Yes, we are still hungry

The salmon cook and the pizza cook


There was plenty to eat, which is like saying there was plenty of air to breathe.  Despite each superb meal starting the instant the previous one ended, I brought home SIX bulging sacks of groceries as well as several bottles of wine, and only partly because the other Creekers either had to fly home or drive too far to make toting home leftovers impractical.  I won't have to shop for quite a while as long as I'm not too particular about the combinations on my plate, and so far I'm not.  However I really miss the coffee elf who not only brought along her own Santa Cruz blend, and who also drew the short straw and slept on the couch,  but got up before dawn to start the first pot of the morning.  I'm the elf at my house but I'm not nearly as doggone cheerful about it.
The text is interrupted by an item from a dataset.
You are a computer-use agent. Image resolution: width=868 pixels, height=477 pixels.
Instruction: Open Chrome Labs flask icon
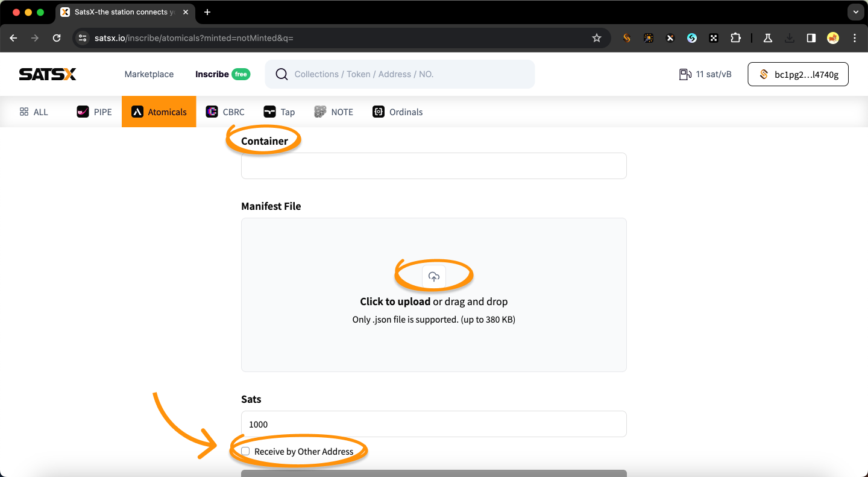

The under-functioning refrigerator photo-bombing the shot

From the Cafe's inception we've counted two spouses in our numbers--indeed they are charter members--but this year the circle expanded to welcome two more husbands (Neither of whom had avoided us on purpose, mysteriously, necessarily, it just seldom worked out that they could make the pilgrimage.)  Both of them had a great time or are skilled actors; either circumstance obviously makes for good husband material, in my somewhat impaired opinion.


  We might be Susan and Sharon, if Hayley Mills had actually been two people 

Once again I drove home with the sweet taste of bone-deep friendship on my tongue and the delicious warmth of laughter in my heart.  I guess one good thing about being this age is that the days will fly by and next year's reunion will be here in the blink of a presbyopic eye.


former-girl-child subcommittee meeting over cocktails


Sunday evening stragglers (me in a Kikoy channeling my inner  African queen) enjoying a thundershower


We're so dang real, we even have a logo.